High level corruption, civil war and lingering economic malaise were Georgia’s reality.
Now, he is the youngest head of Government in the world and is focused on developing closer economic and political ties with the European Union while laying the groundwork for eventually joining the North Atlantic Treaty Organization, Garibashvili said in an interview to Foreign Policy.
"I really want to transform my country into a real, modern, democratic, European state," he told FP, choosing his words carefully. "That's my dream."
Settling relations with Russia and keeping close ties to Europe will make the Georgian Prime Minister's "dream” come true.
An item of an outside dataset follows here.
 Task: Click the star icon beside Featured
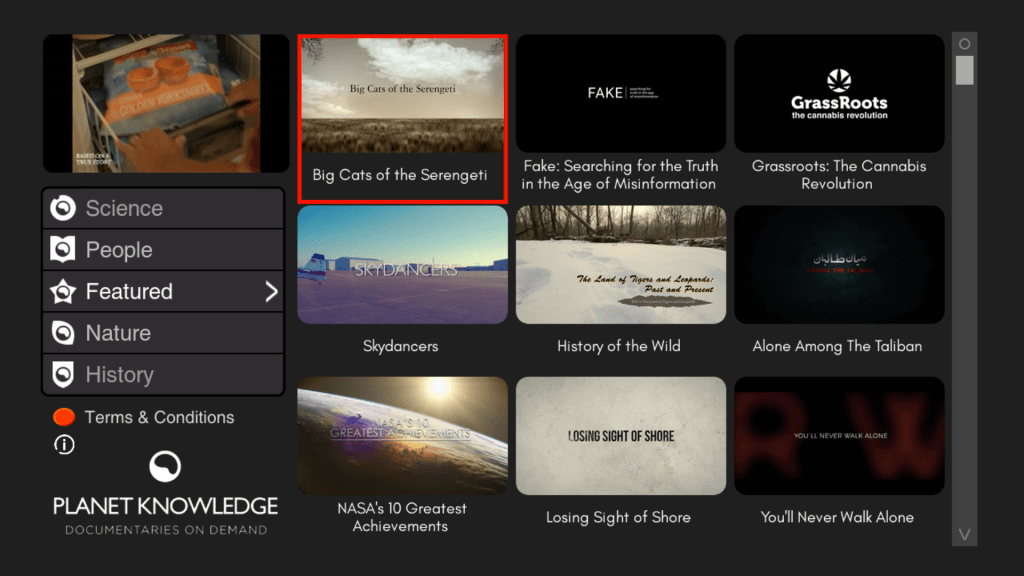pyautogui.click(x=64, y=292)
Russia reacted with fury to closer European moves, and Garibashvili was well aware of the risks of pushing Moscow too hard, FP journalist John Thys stated.
Meanwhile, Georgia’s former President Mikheil Saakashvili spent his final years in office futilely trying to persuade the West to help reclaim the lost provinces, while the new Government had a different strategy towards its northern neigbour Russia, Garibashvili said.
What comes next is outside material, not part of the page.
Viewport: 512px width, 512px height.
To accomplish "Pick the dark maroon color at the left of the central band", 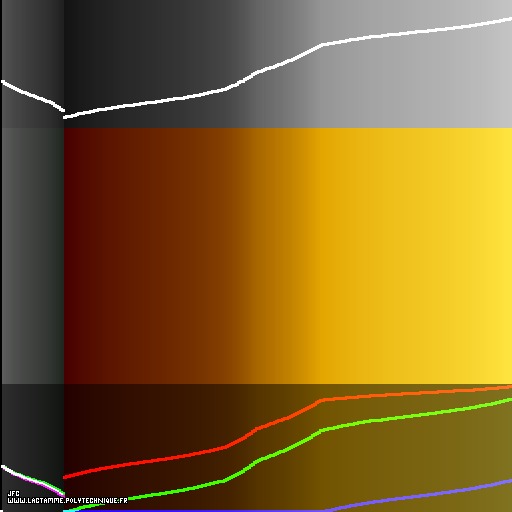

Georgia’s integration into the European Union would be favourable to citizens of the country’s breakaway region.
Garibashvili predicted within the next five years, Georgian citizens will be able to travel through the E.U. without visas and the country's economy will be rapidly expanding because of growing trade with Europe.
He believed residents of the breakaway regions would also want to experience those perks for themselves, the FP article stated.
"They will see the difference in living standards," Garibashvili said.
"They will see how they live in Abkhazia and Ossetia, and they will see how the rest of Georgia lives."
The journalist emphasized Garibashvili, who spoke like the businessman he was before he became a politician, also boasted that his country offered political stability, a cheap labor force and a pro-business regulatory structure.
In the interview, Garibashvili said he expected his country's economy to grow by at least 5 percent in 2014.
He was concerned by the installation of barbed wire fences on the Georgia-Russia border and said Russia’s president could not forget old resentments.
Garibashvili said the Russian forces had begun building 30 miles of barbed wire fencing along the border with South Ossetia. The work stopped in December, weeks before the Sochi Olympics started, however on Tuesday, just after the closing ceremony, the work resumed.
"That's crazy, right?" he stated in the interview.
Now, Georgia had a chance to become a member of the EU, if Garibashvili succeeded, the journalist stated.
"We want to be an example," Garibashvili said in the interview. "We want to show the way."